6. Un réalisme mis à mal, une fantaisie de langage parfois plus convenue

En fait, la pièce s’écarte trop du réalisme pour s’apparenter au boulevard ou au vaudeville.

Par le personnage de Césaréo déjà, qui peut déclarer à Paméla : « Je ne suis pas fait pour ce monde-là ! Je ne suis pas réaliste, moi. Je suis bête, bête. » Il lui évoque ses enthousiasmes d’enfant à l’annonce d’une nouvelle naissance (« Et moi, je me roulais par terre ! »), son besoin de « vivre passionnément » (p. 28). De Marguerite, il peut dire : « Je la voulais heureuse et débordante comme je veux le monde brûlant autour de moi ! » (ibid.). Sa vie, il préfère la rêver quand elle ne répond pas à ses attentes, ce que lui reproche Paméla : « Vous rêvez, vous rêvez, vous rêvez ! Vous passez votre temps à rêver au lieu d’agir » (p. 23). Il est à des lieues de l’homme qu’elle espérait trouver en lui : « […] vous devez vous battre pour défendre ce que vous aimez […] Votre affaire est de vous montrer à la hauteur de ce que vous êtes, pour réduire votre adversaire sur un terrain qu’il n’a pas choisi » (p. 22). Ses accusations à son égard s’écartent elles aussi des propos attendus dans un tel cas : « Vous, vous êtes faible, vous êtes complaisant, vous êtes chanteur, vous êtes chèvre et chou, gris ! » (p. 46).

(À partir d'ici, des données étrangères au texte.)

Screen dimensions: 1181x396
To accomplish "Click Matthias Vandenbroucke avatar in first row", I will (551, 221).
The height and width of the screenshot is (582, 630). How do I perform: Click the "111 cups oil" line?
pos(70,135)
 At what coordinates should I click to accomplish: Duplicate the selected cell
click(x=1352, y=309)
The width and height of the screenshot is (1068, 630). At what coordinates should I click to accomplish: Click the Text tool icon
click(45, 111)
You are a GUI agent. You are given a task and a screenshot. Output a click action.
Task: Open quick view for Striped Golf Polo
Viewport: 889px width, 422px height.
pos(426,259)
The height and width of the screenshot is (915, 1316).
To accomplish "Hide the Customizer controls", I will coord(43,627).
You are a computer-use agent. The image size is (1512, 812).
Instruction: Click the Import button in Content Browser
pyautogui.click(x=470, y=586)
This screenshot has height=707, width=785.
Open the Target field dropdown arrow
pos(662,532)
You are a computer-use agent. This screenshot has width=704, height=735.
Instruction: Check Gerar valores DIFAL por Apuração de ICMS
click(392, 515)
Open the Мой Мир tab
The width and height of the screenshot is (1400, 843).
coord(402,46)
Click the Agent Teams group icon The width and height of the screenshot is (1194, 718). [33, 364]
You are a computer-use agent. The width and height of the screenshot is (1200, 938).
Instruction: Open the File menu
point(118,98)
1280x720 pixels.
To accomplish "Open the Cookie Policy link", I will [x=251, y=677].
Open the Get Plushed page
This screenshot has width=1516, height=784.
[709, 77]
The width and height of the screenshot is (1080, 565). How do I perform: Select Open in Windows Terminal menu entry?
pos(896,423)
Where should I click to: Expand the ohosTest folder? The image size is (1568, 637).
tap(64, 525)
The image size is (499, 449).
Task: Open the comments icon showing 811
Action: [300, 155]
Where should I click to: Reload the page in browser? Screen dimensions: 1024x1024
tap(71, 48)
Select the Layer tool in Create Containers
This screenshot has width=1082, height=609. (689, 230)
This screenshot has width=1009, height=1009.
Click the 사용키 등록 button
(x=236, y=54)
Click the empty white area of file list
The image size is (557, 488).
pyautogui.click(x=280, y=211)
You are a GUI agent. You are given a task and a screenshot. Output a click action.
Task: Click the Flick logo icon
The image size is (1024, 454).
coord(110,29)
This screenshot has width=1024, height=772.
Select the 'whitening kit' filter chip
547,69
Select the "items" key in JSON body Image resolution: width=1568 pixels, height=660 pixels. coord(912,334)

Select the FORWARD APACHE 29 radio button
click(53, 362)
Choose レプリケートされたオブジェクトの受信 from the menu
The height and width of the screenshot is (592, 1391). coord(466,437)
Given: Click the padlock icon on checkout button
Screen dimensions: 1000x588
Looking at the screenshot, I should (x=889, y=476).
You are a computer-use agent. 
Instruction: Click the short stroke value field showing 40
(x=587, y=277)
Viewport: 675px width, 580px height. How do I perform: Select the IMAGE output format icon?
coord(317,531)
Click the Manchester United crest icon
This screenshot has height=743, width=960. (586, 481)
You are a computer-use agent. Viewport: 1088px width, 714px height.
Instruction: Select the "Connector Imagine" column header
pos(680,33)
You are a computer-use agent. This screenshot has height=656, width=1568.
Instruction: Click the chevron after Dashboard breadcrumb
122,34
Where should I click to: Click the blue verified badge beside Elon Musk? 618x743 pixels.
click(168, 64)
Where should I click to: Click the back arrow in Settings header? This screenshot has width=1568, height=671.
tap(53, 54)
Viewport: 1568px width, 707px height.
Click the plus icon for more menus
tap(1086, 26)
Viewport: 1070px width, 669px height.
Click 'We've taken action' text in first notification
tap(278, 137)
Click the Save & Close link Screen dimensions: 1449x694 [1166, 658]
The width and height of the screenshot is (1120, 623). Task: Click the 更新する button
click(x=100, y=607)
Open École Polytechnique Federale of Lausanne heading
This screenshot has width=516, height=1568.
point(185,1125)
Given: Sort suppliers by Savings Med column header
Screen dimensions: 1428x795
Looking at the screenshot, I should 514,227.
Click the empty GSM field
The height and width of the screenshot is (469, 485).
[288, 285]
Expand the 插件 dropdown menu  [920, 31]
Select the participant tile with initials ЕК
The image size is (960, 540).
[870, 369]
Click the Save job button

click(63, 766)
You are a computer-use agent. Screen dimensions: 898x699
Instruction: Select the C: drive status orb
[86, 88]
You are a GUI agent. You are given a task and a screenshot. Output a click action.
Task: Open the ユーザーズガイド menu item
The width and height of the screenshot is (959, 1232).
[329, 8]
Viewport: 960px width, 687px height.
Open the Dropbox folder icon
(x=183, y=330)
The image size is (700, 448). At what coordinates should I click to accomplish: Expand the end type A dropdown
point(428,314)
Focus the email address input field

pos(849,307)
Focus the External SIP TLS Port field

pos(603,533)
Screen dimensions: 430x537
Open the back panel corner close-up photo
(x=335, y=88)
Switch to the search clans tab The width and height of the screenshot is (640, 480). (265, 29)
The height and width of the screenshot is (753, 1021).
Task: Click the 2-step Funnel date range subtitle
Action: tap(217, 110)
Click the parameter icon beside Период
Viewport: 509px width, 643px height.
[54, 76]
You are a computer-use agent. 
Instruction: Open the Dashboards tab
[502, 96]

La langue, une nouvelle fois, détone avec fantaisie, soucieuse de sa sonorité (« chèvre et chou »), de sa liberté poétique, sans souci de sa vraisemblance. Cette liberté se manifeste pleinement quand Césaréo décline les diverses façons de dire « boire un verre » (p. 49-50), rappelant au passage le goût de Billetdoux pour le parler populaire, régional, paysan (« chopinons »). Sa longue réplique prend l’allure d’un petit cours sur la langue française, ses niveaux de langue, son histoire, sa conjugaison. On le voit recourir au dictionnaire pour constater son insuffisance : « Il n’y a rien dans le dictionnaire. Des mots ! Des mots ! Des mots ! Il faut dire : “À boire !” Il faut dire “Je brûle”, il faut dire “Hop”, n’importe quoi ! » (p. 50). Il avait précédemment cherché en vain le juste mot pour définir Paméla avant de capituler : « Il y a trop de mots dans ce dictionnaire » (p. 46).

Cette interrogation explicite sur la langue, on la retrouve plus discrètement dans Il faut passer par les nuages quand Verduret se reprend, après son emploi troublant d’un verbe : « Lorsque tu m’as engagé, je veux dire : quand nous nous sommes épousés… En anglais, c’est en anglais, il me semble, que l’on utilise le verbe « engager » pour l’autre […] » (p. 205).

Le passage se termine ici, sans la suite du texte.